Monday, January 19, 2015

Gilead ~ an ache and a wonder

You’re swaying in the breeze on your front porch swing in the twilight when the postman sets on your lap a box marked Life: Fragile, Handle with Care. Fireflies twinkle in the bushes as dusk falls. Gently, you open the box and lift out the novel Gilead by Marilynne Robinson. You begin reading.

Front Cover
On Gilead’s pages the Reverend John Ames of Gilead, Iowa, rambles through his long life there. You read about Ames’ loves and losses, his fears and struggles, always reflected in the quiet light of God’s word and His comfort, guidance, and grace. Ames, writing in 1956, spins stories of his father’s and grandfather’s lives. In the era of slavery, abolition, the Civil War, his grandfather was a hawk, his father a dove, so these anecdotes are lively, rich, and personal. Ames’ best friend, Boughton, who lives down the block, receives a visit from his mysterious wayward adult son during the novel. Prepare to hold your breath for the slow reveal. Ames is about to die and writes this memoir so that his young son will be able to know him and his heritage.

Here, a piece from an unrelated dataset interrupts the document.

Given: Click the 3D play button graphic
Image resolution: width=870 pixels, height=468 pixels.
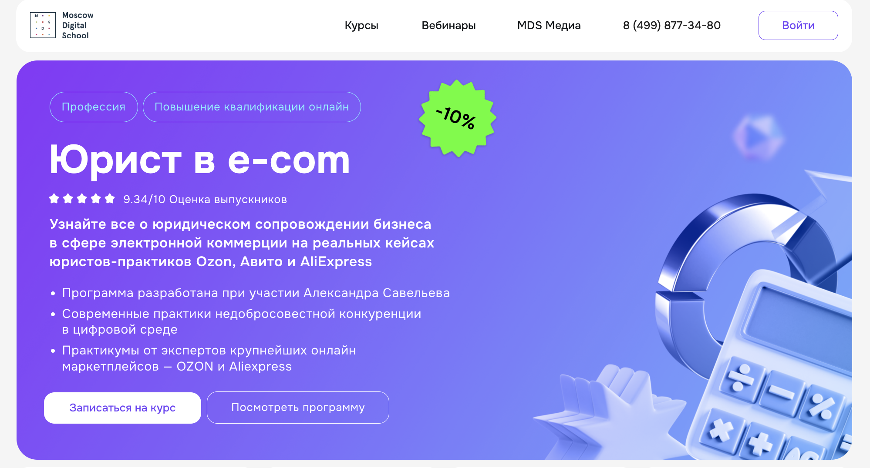Looking at the screenshot, I should [x=759, y=137].
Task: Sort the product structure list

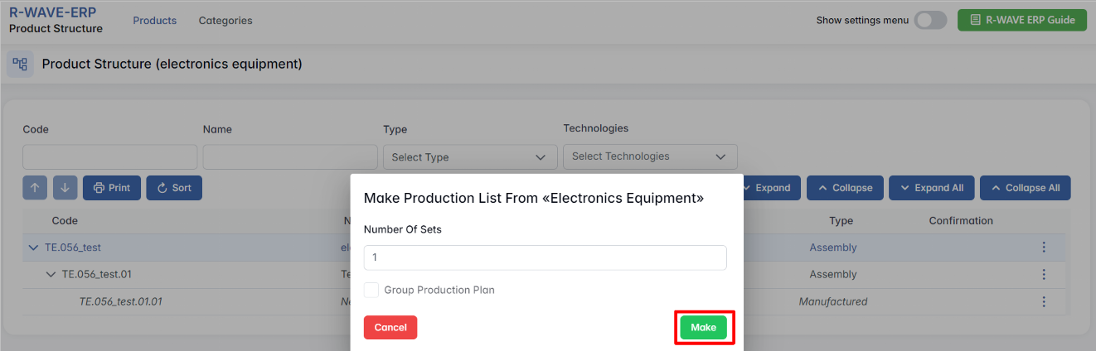Action: click(174, 188)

Accounts of generations of fathers and sons as well as the town’s history create a microcosm of the human condition. Marilynne Robinson’s writing style beautifully expresses the splendor in the ordinary. Gilead is both an ache and a wonder. Life is fragile; handle with care.

1 comment:

Carol Van Der Woude said...

It has been a number of years since I read Gilead, but I agree. Generations and splendor in the ordinary.

A couple years later I heard Ms. Robinson speak at the Festival of Faith and Writing--one of the main speakers. I was disappointed that she included politics in her address.